SOURCE MATERIAL:
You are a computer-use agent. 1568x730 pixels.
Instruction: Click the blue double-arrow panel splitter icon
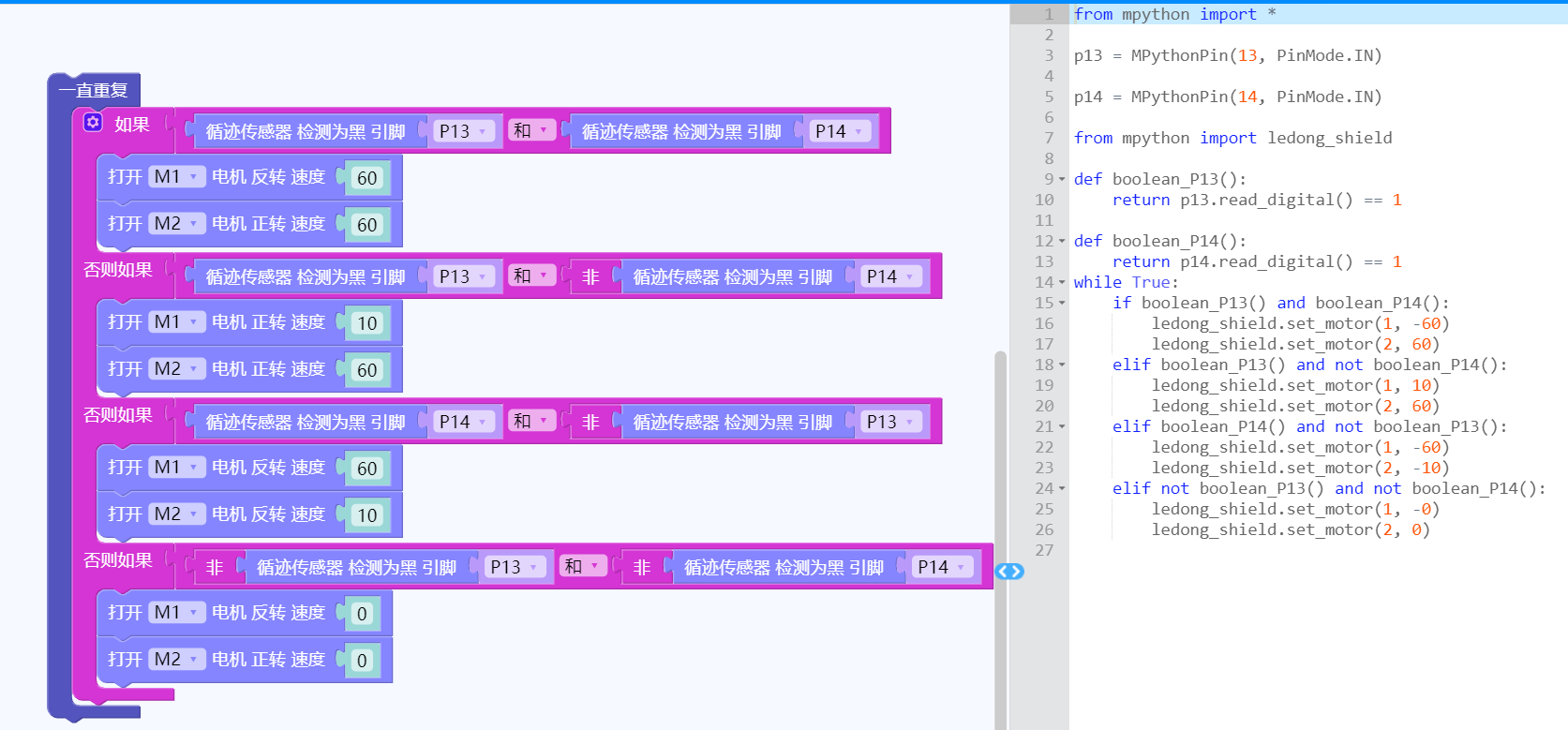(1009, 572)
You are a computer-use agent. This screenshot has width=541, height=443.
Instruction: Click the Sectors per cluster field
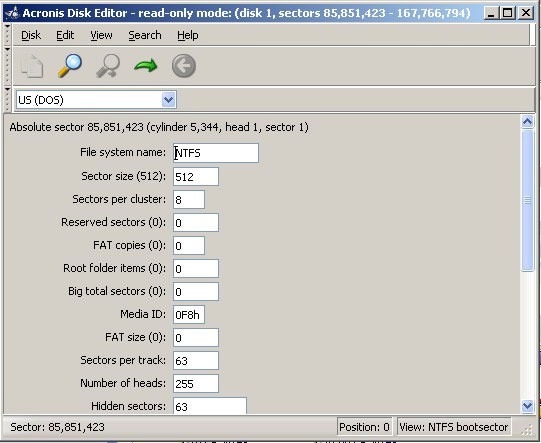point(189,199)

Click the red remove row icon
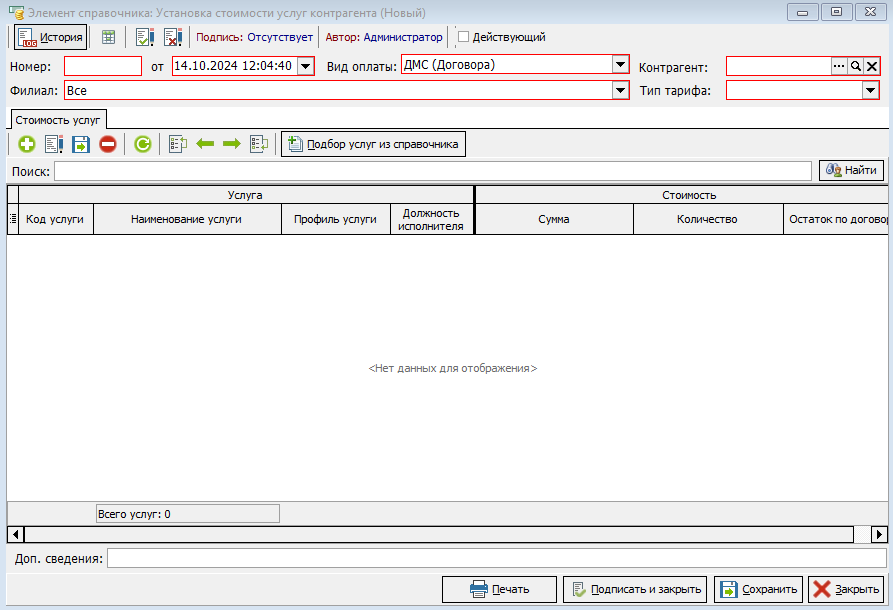pyautogui.click(x=107, y=144)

TASK:
In the preceding material, find each line holding the word "agent" and copy it out.

EXERCISE OUTPUT:
You are a computer-use agent. 1568x730 pixels.
You are a computer-use agent. This screenshot has width=541, height=443.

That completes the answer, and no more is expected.